February 26-28 2014
A 3-DAY CONFERENCE FEATURING UA SCHOLARS ACROSS MULTIPLE DISCIPLINES
FREE AND OPEN TO THE PUBLIC
Humanities, Medicine & Wellness is a boundary-breaking conference featuring University of Arizona faculty working at the intersections of the humanities, health sciences, and wellness initiatives to address global challenges. The conference will be held February 26-28, 2014 on the campus of the University of Arizona and willintegrate research panels and papers from the Colleges of Humanities, Law, Medicine, Public Health, Science, Social and Behavioral Sciences, and others.
An initiative of the College of Humanities (COH), Humanities, Medicine & Wellness offers a unique opportunity for UA researchers from multiple disciplines to come together across campus, to foster new intellectual synergies, and to bring new insights and impetus for future project-based collaborations. COH has a strategic priority in bridging the work of health sciences and wellness initiatives with the interdisciplinary contributions of Applied and Public Humanities.

* _Source material_:
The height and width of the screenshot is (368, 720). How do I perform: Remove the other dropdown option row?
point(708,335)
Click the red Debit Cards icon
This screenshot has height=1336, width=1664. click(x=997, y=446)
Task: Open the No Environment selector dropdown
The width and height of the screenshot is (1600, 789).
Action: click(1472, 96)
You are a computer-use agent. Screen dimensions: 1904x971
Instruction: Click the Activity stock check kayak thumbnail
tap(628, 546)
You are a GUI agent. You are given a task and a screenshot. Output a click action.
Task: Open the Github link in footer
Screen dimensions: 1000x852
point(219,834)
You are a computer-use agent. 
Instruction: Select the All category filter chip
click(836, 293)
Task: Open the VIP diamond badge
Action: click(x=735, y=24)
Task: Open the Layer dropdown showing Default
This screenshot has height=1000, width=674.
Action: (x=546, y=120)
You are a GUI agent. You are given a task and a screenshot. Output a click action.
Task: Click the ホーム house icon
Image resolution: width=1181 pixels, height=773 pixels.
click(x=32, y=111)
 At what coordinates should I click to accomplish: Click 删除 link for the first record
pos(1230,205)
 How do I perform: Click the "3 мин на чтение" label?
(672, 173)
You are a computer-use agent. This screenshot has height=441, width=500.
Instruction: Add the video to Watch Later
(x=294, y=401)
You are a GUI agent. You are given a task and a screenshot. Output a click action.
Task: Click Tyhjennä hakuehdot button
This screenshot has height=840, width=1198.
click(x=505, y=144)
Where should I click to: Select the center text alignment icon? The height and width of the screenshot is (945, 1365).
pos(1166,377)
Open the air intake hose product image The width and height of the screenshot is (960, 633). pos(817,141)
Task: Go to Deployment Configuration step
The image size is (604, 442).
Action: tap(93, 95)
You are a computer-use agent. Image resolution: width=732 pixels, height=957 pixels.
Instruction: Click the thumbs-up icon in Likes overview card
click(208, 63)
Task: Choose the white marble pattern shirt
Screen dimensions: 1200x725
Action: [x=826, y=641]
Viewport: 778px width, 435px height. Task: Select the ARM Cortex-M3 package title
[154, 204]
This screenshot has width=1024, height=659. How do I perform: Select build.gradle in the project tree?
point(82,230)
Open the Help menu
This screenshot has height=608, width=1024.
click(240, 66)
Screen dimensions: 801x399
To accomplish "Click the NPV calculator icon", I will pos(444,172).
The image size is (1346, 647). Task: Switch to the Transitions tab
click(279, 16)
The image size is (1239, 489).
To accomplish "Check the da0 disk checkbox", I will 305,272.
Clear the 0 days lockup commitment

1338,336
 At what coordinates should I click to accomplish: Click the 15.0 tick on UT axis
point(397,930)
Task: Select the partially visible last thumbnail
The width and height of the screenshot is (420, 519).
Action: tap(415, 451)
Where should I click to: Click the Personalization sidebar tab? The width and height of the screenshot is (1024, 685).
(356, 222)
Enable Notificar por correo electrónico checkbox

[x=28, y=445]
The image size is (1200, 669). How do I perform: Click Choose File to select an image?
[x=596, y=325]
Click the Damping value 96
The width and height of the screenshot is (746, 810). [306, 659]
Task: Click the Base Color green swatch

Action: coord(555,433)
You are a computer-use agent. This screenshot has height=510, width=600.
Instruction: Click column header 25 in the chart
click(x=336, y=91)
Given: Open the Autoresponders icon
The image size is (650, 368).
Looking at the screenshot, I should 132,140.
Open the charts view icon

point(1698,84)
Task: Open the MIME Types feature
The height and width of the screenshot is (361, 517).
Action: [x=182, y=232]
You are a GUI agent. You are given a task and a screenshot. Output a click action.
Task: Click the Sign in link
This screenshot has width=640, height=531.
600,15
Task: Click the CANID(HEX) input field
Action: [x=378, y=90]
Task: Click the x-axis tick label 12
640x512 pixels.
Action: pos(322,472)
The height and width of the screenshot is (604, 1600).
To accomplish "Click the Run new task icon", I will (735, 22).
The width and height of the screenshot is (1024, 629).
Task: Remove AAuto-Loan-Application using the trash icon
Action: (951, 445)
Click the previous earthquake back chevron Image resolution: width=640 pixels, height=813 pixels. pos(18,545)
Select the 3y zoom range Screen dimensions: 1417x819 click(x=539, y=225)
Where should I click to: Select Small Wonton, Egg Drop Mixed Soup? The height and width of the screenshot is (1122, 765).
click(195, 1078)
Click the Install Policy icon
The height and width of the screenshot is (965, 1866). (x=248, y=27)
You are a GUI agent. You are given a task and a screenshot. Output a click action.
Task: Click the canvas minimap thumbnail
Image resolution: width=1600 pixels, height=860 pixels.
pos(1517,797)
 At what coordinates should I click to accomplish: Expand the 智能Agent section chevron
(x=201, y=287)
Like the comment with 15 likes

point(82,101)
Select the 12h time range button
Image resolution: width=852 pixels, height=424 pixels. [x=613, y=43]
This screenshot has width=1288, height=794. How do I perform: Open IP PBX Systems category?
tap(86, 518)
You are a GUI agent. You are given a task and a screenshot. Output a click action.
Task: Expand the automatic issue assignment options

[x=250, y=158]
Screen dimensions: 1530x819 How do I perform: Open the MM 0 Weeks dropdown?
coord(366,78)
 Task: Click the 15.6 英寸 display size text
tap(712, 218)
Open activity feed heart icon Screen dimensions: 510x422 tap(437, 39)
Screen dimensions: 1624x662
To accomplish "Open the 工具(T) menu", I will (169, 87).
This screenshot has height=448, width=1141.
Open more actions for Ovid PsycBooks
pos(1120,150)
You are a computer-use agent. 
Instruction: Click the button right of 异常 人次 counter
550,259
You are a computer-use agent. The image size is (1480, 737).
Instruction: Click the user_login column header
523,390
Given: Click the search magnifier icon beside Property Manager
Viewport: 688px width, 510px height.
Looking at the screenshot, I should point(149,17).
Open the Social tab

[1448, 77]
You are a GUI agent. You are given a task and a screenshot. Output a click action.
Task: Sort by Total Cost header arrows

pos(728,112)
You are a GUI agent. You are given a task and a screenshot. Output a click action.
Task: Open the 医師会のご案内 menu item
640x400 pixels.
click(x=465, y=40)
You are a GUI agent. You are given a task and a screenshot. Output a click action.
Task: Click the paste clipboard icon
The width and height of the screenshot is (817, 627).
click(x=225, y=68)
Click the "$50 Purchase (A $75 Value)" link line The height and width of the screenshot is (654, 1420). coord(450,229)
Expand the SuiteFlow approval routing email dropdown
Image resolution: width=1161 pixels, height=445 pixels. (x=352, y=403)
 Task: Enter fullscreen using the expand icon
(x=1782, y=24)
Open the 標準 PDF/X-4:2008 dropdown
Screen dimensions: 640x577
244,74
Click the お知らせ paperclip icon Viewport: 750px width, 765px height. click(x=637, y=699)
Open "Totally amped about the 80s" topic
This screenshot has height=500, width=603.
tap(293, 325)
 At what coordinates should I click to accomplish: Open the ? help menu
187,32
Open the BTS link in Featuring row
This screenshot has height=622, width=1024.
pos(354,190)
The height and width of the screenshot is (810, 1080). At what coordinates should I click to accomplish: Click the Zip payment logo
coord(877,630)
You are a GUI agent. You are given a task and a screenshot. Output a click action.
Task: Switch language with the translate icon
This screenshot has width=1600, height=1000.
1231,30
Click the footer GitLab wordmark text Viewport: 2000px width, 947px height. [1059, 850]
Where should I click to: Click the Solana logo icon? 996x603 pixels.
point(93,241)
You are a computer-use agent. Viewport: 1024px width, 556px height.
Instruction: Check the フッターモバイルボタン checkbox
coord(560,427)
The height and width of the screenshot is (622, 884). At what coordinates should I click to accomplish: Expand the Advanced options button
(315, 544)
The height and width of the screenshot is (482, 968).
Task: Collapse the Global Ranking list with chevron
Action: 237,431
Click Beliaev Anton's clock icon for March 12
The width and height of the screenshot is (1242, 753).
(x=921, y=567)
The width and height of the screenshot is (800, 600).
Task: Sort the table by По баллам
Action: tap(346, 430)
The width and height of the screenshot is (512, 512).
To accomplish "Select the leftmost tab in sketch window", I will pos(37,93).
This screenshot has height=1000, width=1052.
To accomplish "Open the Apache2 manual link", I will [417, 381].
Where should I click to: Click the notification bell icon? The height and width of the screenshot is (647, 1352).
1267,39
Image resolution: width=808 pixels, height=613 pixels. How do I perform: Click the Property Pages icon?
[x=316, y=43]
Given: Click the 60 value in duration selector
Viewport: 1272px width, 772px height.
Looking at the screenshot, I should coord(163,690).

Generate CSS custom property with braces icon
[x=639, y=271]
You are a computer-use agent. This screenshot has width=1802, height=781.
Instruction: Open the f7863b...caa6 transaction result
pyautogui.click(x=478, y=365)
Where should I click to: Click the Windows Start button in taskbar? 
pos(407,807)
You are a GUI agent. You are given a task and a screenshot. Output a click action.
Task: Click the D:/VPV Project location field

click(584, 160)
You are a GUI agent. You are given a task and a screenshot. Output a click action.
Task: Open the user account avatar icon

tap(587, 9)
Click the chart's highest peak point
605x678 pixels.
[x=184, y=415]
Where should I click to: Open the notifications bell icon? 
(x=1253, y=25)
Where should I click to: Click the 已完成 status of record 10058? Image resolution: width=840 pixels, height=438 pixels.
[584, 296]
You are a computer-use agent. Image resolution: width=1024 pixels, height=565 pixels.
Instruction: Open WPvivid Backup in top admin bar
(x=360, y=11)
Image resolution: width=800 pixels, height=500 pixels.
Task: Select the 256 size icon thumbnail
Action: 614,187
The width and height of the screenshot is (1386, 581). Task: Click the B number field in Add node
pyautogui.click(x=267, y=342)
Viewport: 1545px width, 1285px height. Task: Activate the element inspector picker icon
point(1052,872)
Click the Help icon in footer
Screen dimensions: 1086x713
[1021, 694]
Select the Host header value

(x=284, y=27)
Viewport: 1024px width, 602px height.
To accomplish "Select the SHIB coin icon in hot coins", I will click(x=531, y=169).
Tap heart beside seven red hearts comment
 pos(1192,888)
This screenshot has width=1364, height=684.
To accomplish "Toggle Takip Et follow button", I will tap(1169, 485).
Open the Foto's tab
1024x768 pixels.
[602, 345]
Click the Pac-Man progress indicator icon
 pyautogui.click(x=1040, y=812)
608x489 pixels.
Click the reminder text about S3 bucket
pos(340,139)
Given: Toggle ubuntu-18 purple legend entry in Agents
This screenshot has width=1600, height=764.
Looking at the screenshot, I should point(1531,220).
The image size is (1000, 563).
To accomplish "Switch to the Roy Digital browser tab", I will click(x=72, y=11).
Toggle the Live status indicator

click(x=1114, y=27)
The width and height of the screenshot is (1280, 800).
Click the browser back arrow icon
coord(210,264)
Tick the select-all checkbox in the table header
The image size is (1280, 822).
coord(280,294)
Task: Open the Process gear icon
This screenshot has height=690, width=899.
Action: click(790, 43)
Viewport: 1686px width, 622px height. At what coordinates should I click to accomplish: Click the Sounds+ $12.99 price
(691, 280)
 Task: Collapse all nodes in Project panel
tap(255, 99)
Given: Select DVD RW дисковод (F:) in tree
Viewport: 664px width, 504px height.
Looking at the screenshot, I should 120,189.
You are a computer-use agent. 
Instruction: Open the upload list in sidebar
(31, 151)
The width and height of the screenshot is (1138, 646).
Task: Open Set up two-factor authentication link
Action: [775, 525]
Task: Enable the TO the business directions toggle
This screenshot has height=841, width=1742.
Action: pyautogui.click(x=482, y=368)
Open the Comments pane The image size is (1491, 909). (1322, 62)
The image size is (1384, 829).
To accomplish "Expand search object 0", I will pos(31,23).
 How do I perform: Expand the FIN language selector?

* _Brief 1_:
Using the conference announcement, decide whether each statement agrees with it. Answer yes or no, and quote the deciding words.
(a) Attendance at the conference is free and open to the public.
(b) The conference lasts two days.
(c) The conference is an initiative of the College of Medicine.
* _Brief 2_: Reproduce the part of the conference announcement starting at "February 26-28 2014" and ending at "Sciences, and others.".

* _Task answer 1_:
(a) Yes: "FREE AND OPEN TO THE PUBLIC"
(b) No: "A 3-DAY CONFERENCE"
(c) No: "An initiative of the College of Humanities (COH)"

* _Task answer 2_:
February 26-28 2014
A 3-DAY CONFERENCE FEATURING UA SCHOLARS ACROSS MULTIPLE DISCIPLINES
FREE AND OPEN TO THE PUBLIC
Humanities, Medicine & Wellness is a boundary-breaking conference featuring University of Arizona faculty working at the intersections of the humanities, health sciences, and wellness initiatives to address global challenges. The conference will be held February 26-28, 2014 on the campus of the University of Arizona and willintegrate research panels and papers from the Colleges of Humanities, Law, Medicine, Public Health, Science, Social and Behavioral Sciences, and others.